Assigned task:
The required result is a copy of each line below in which "agent" appears.

(Stored records)
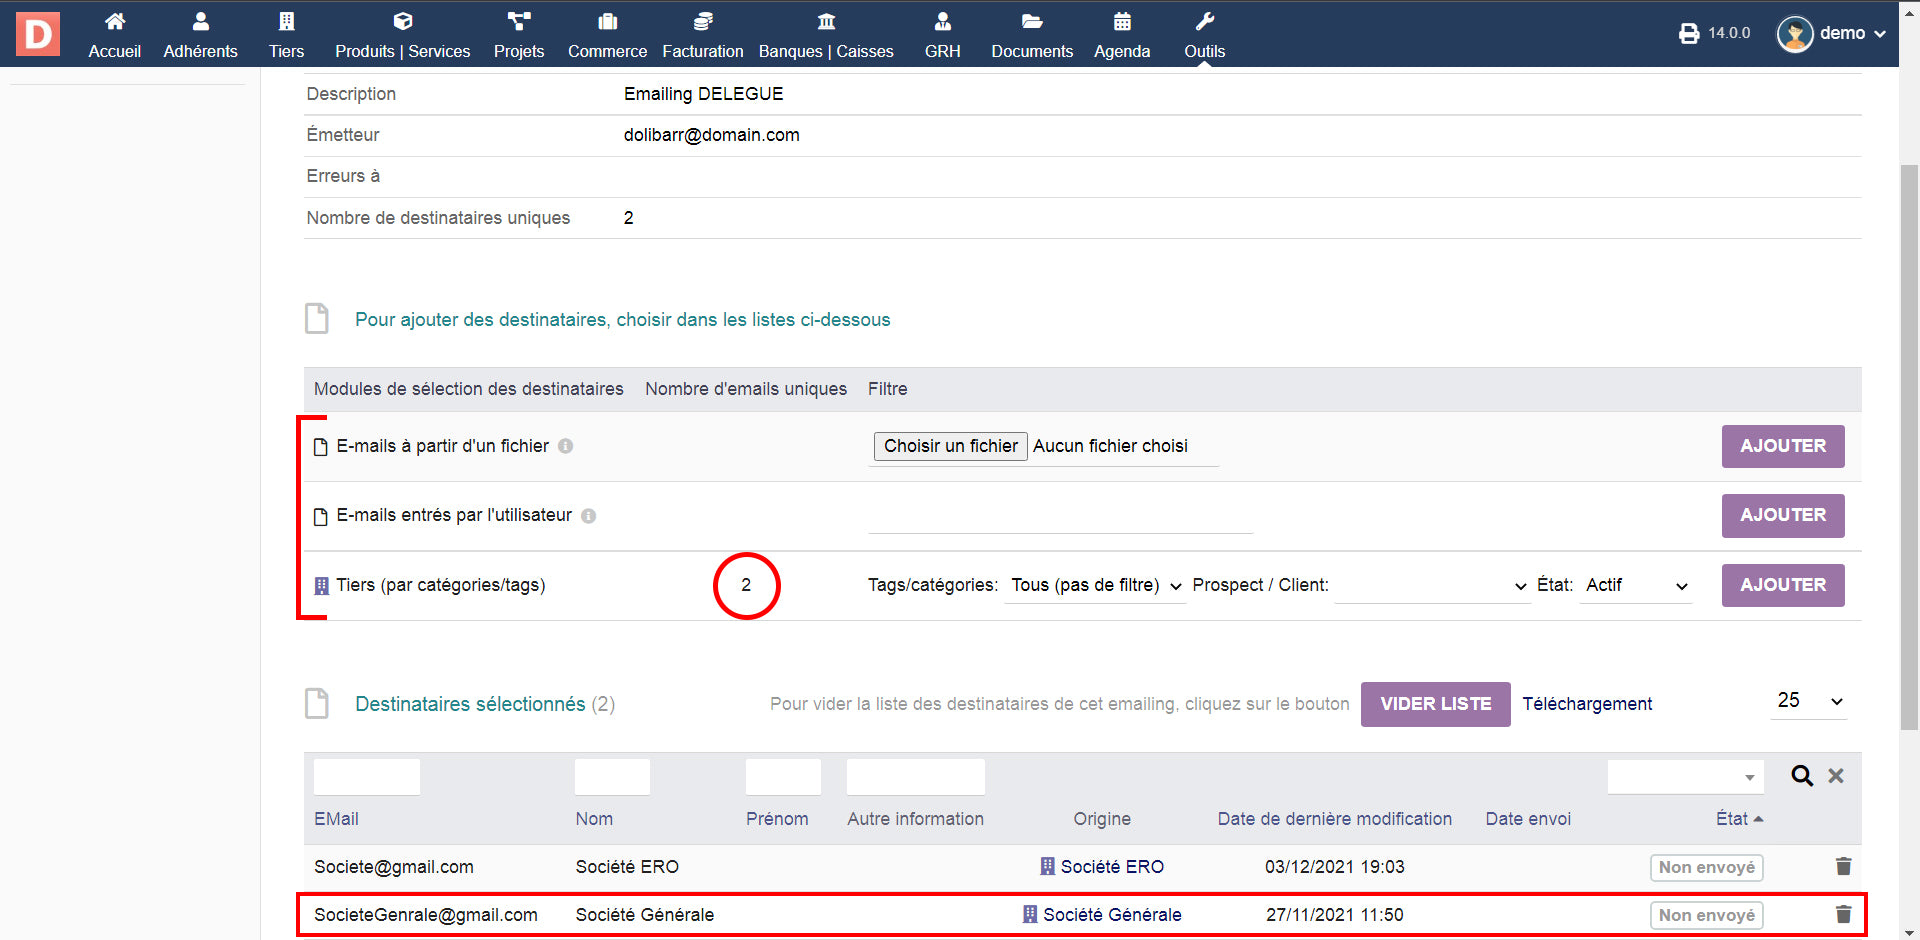
Task: Delete the Societe@gmail.com recipient via trash icon
Action: pyautogui.click(x=1843, y=867)
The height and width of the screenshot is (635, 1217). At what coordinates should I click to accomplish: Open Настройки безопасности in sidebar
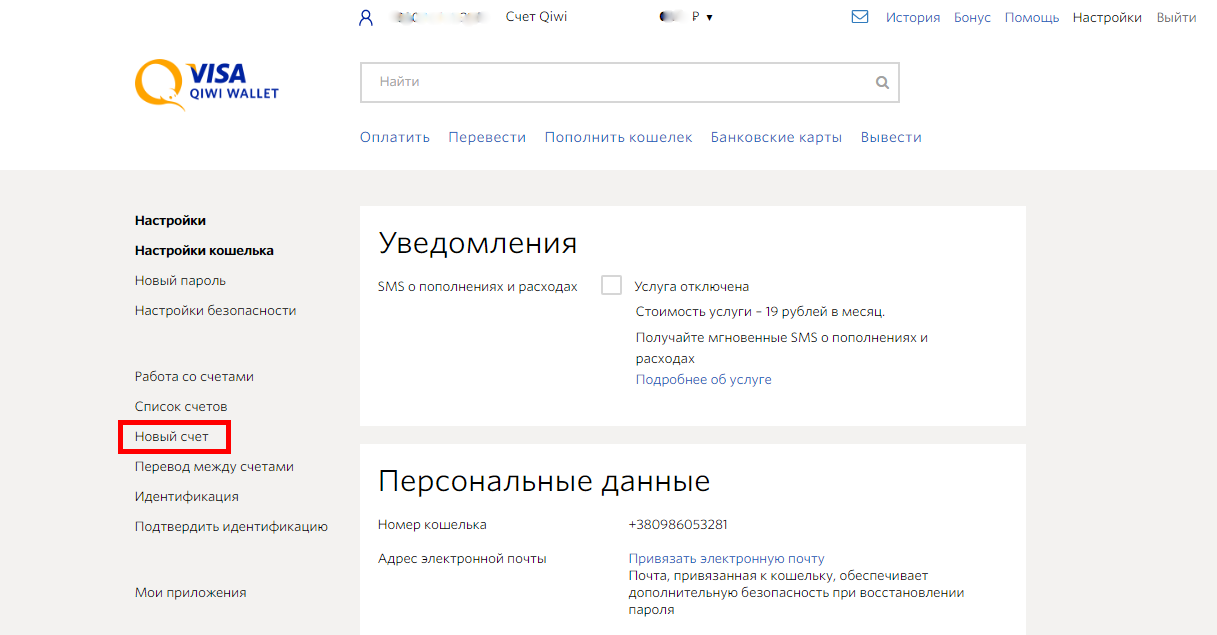click(215, 310)
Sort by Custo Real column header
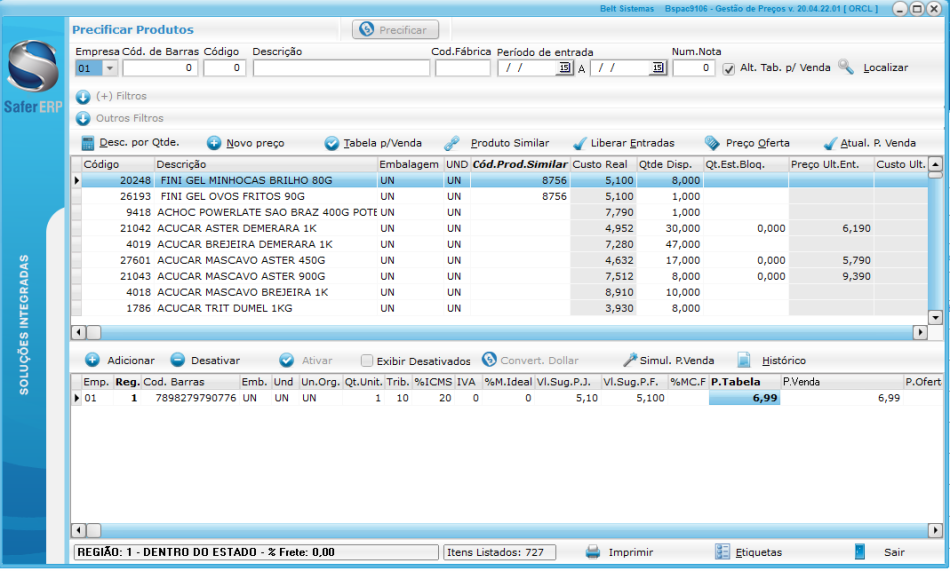Viewport: 950px width, 571px height. (x=602, y=164)
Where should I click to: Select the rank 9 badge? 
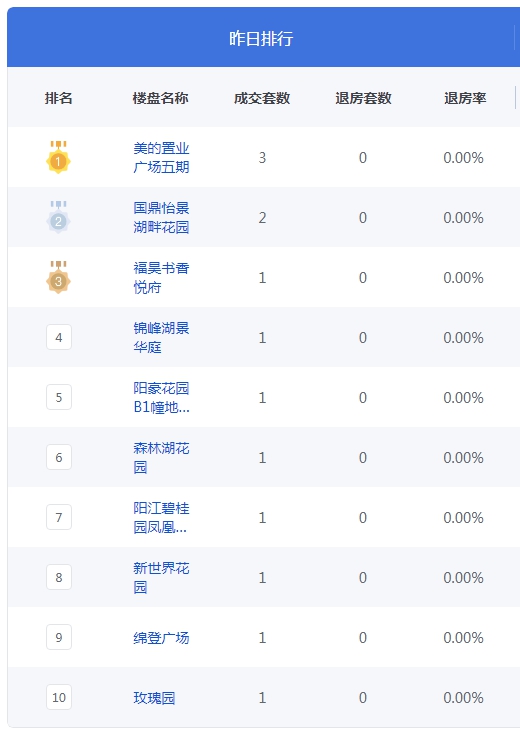pos(59,637)
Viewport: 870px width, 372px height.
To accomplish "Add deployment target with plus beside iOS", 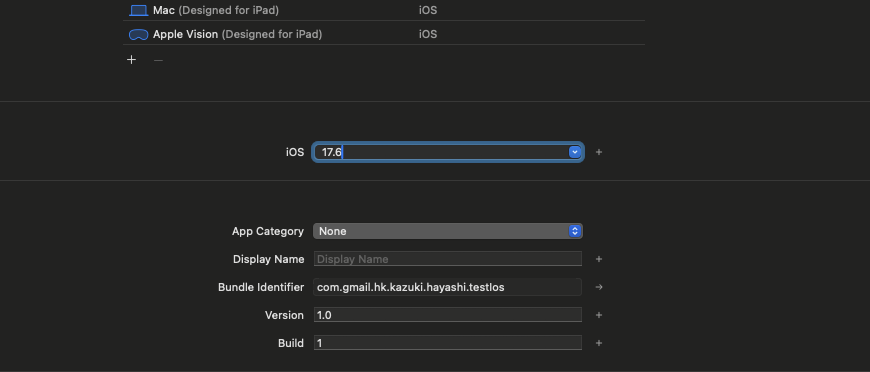I will pos(599,152).
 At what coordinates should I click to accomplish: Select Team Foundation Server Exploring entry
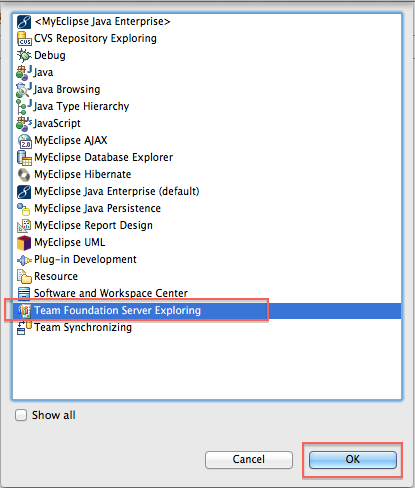tap(207, 310)
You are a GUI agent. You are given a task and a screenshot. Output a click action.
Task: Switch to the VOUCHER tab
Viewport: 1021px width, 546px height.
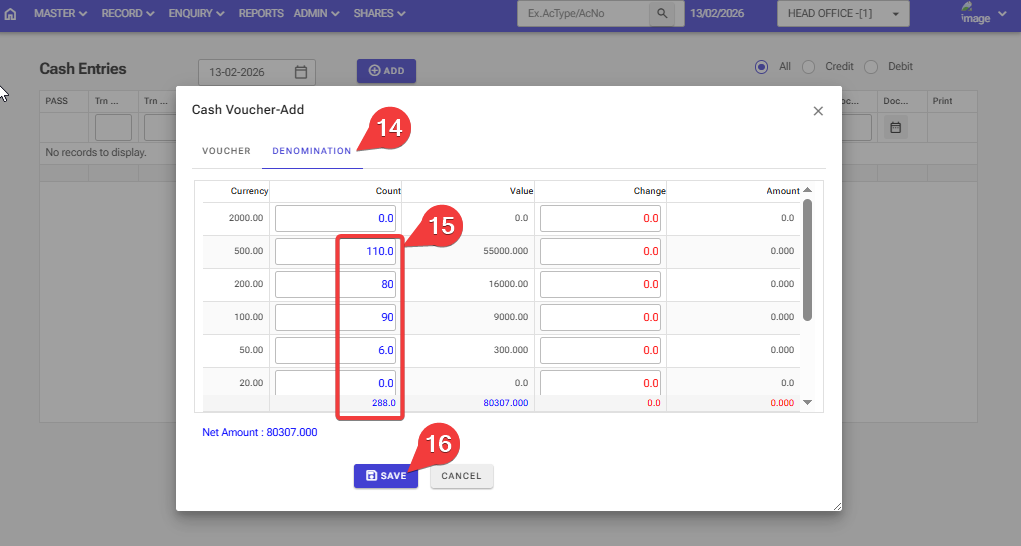226,151
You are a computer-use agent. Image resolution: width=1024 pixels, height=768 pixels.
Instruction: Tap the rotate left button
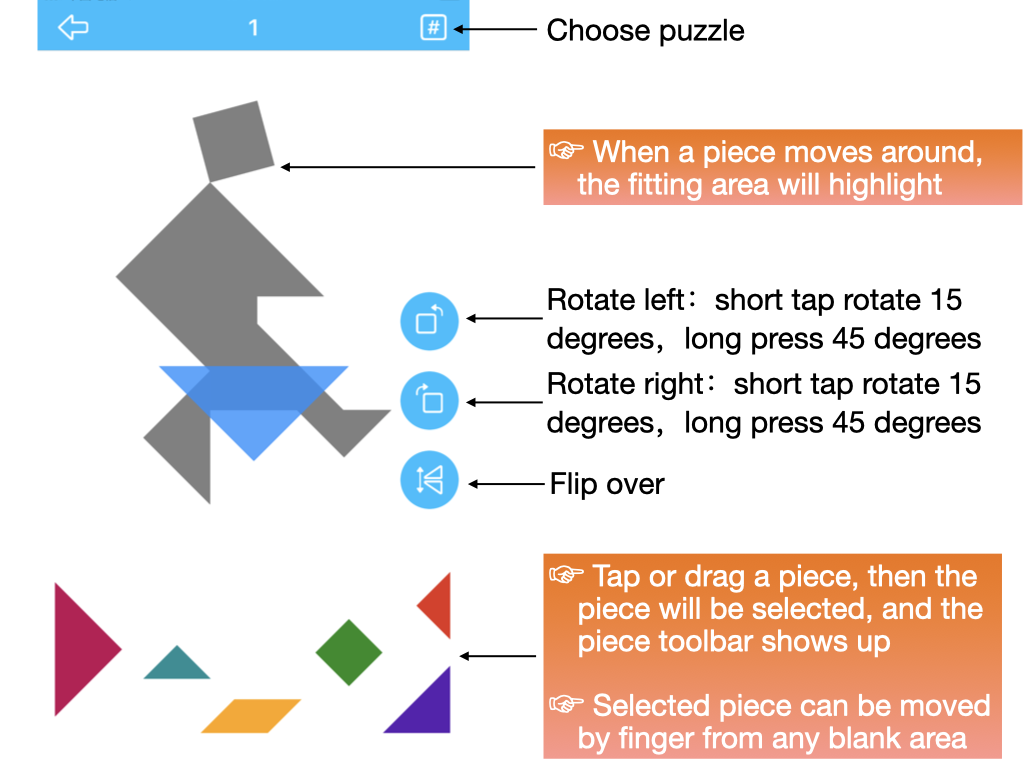pos(429,321)
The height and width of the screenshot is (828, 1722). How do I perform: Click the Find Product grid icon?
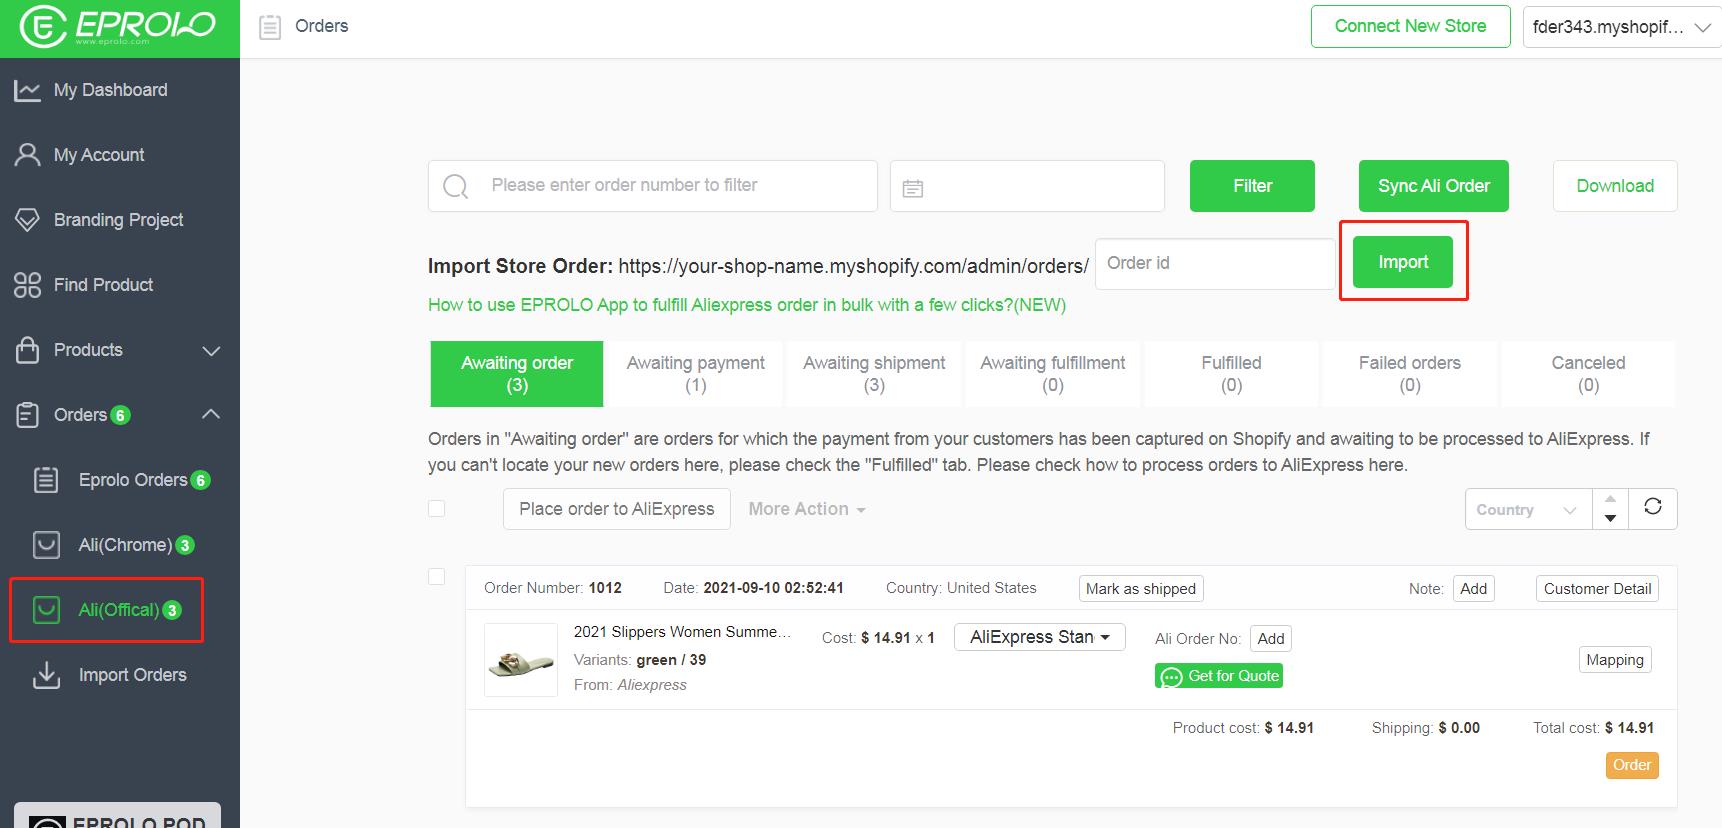tap(27, 285)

Task solution:
You are a GUI agent. You are given a task and a screenshot. Output a click action.
You are a computer-use agent. Image resolution: width=1024 pixels, height=768 pixels.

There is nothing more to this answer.